The fitted model above is an additive model. It assumes that the two factor variables are independent. To see if they might interact, we replace the + symbol with the *.
#two way ANOVA with interaction effect
aov2 <- aov(LIMIT_BAL ~ AGE*SEX, data = training.raw)
summary(aov2)
## Df Sum Sq Mean Sq F value Pr(>F)
## AGE 1 5.655e+12 5.655e+12 368.71 < 2e-16 ***
## SEX 1 4.202e+11 4.202e+11 27.40 1.67e-07 ***
## AGE:SEX 1 2.977e+11 2.977e+11 19.41 1.06e-05 ***
## Residuals 23094 3.542e+14 1.534e+10
## ---
## Signif. codes: 0 '***' 0.001 '**' 0.01 '*' 0.05 '.' 0.1 ' ' 1
This can also be represented in the code below
aov3 <- aov(LIMIT_BAL ~ AGE + SEX + AGE:SEX, data = training.raw)
summary(aov3)
## Df Sum Sq Mean Sq F value Pr(>F)
## AGE 1 5.655e+12 5.655e+12 368.71 < 2e-16 ***
## SEX 1 4.202e+11 4.202e+11 27.40 1.67e-07 ***
## AGE:SEX 1 2.977e+11 2.977e+11 19.41 1.06e-05 ***
## Residuals 23094 3.542e+14 1.534e+10
## ---
## Signif. codes: 0 '***' 0.001 '**' 0.01 '*' 0.05 '.' 0.1 ' ' 1
From the summary above, we can tell that the two main effects AGE and SEX are statistically significant as well as their interaction.

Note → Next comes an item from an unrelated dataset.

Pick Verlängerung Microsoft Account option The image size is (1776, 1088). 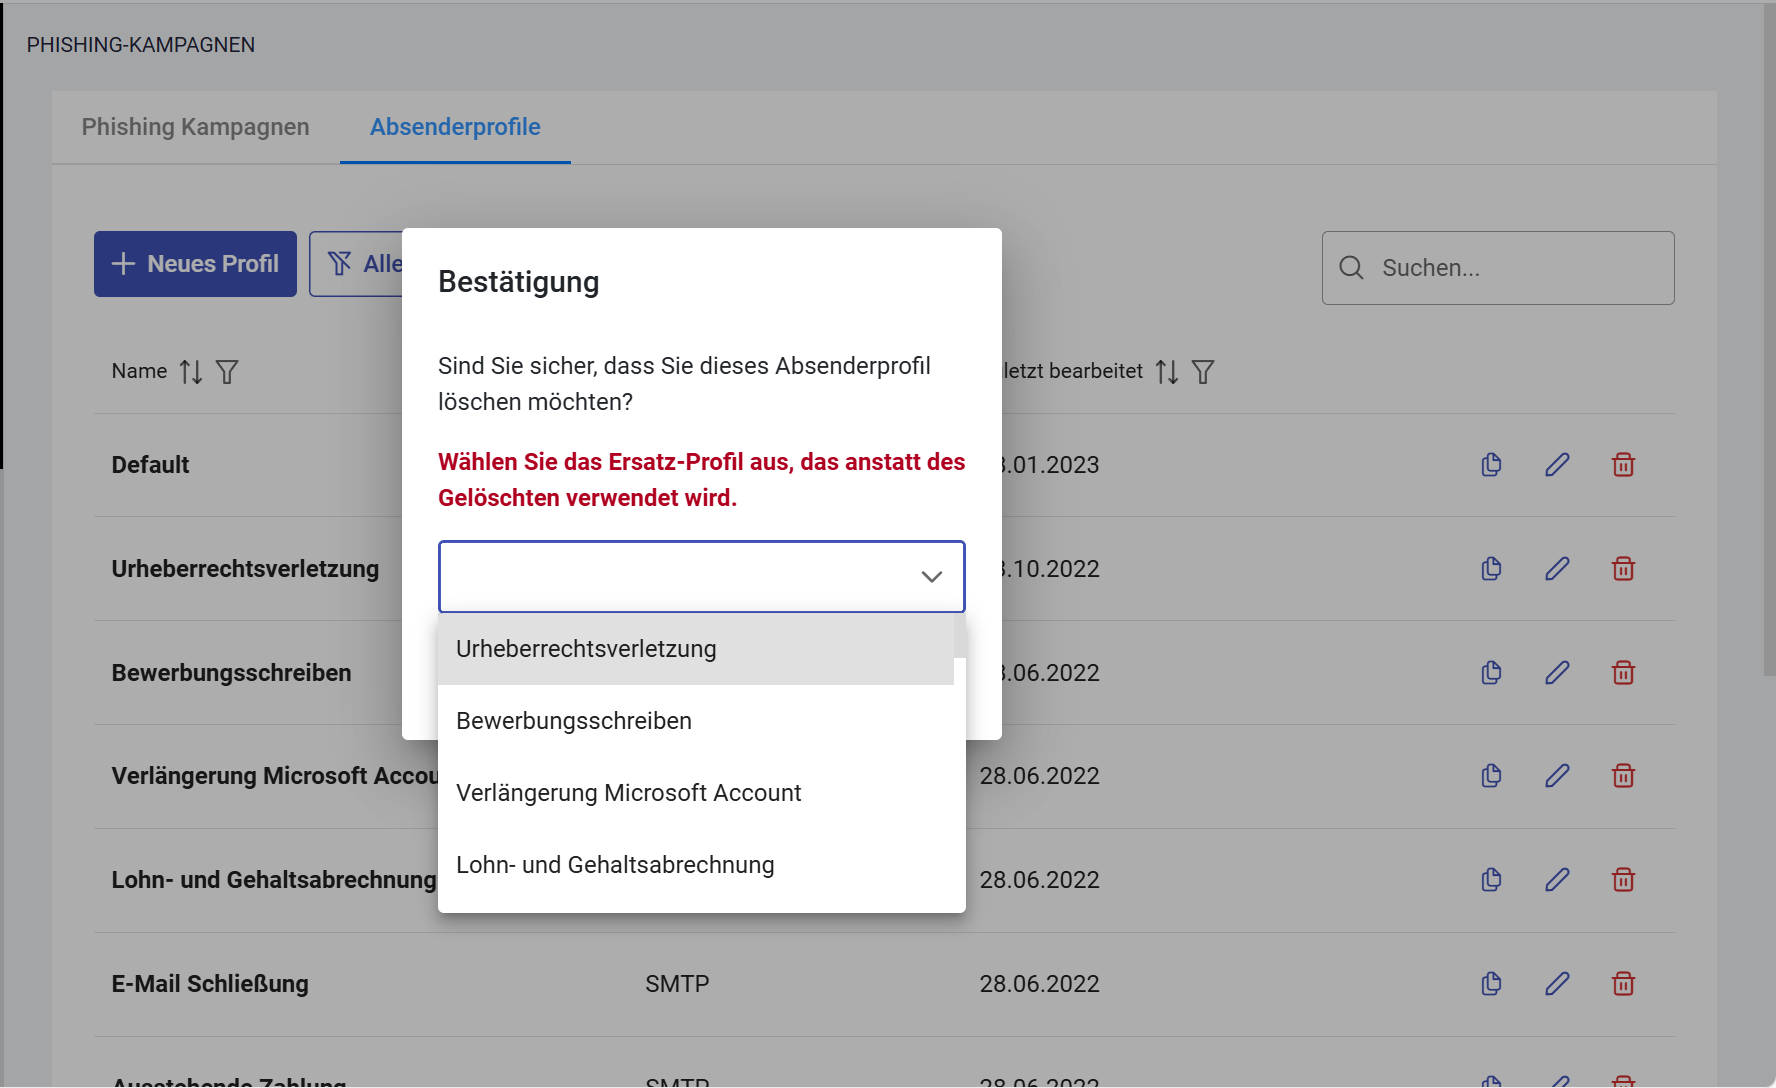point(628,793)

From the results above, based on the p-values and significance level of 0:
Lets see what happens when we compute the mean?
training.raw %>%
group_by(AGE, SEX) %>%
summarise(
count = n(),
mean = mean(LIMIT_BAL, na.rm = TRUE),
sd = sd(LIMIT_BAL, na.rm = TRUE)
)
## # A tibble: 127 x 5
## # Groups: AGE [?]
## AGE SEX count mean sd
## <dbl> <fct> <int> <dbl> <dbl>
## 1 21 Male 14 23571. 12157.
## 2 21 Female 35 24857. 11472.
## 3 22 Male 106 33302. 25773.
## 4 22 Female 304 38618. 23520.
## 5 23 Male 200 39400 34021.
## 6 23 Female 515 66777. 50129.
## 7 24 Male 286 47273. 42089.
## 8 24 Female 615 87138. 69289.
## 9 25 Male 296 71318. 64734.
## 10 25 Female 603 117081. 90582.
## # ... with 117 more rows
Anova assumes that data is normally distributed and the variance is correlative. Lets check this.
plot(aov3, 1)
We can see the uppermost point has some outliers that has the potential to affect normality and homogeneity of variance. It would be recommended to remove these.

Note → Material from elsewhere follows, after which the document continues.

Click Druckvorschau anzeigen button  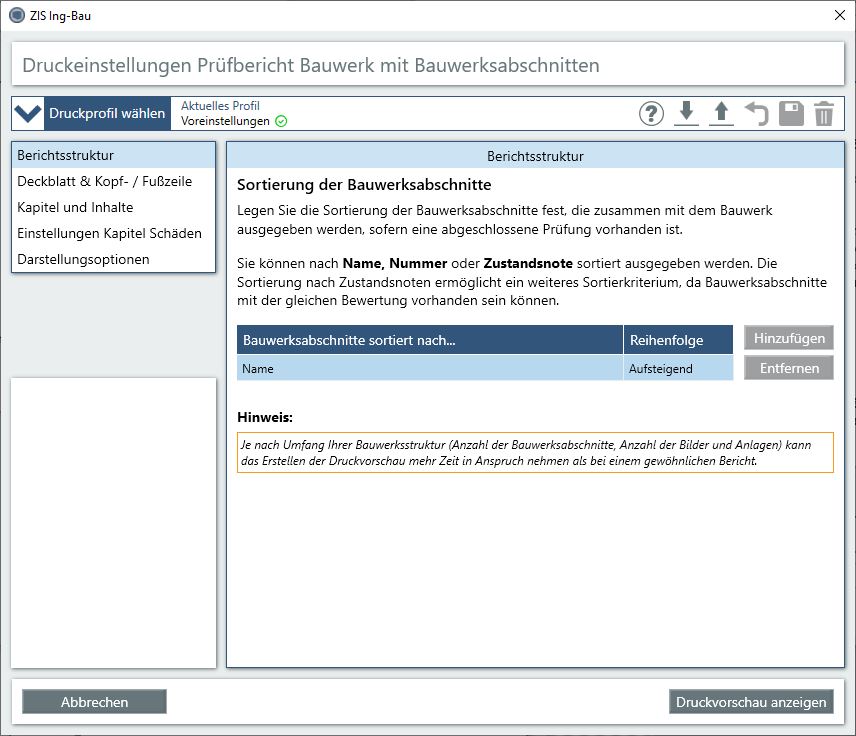pos(751,702)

This plot checks and verifies the assumption that residuals are normally distributed. To be considered a normal probability it should follow an approximate straight line.
plot(aov3, 2)
All the points do not follow a straight line and we can see there is alot of depatures from normality. We can also see that the upper and lower tails depart from the fitted line.
This S-like pattern is common with both long and short tails. It is quite erratic and departs from approximately -1 to 1.
We can conclude that normal distribution can be imrpoved as a model for this data. The next step might be to take a Tukey Lambda PPCC plot to identify appropriate distributional family.
This exercise showed that there is an interaction with both LIMIT_BAL and AGE and also LIMIT_BAL and SEX.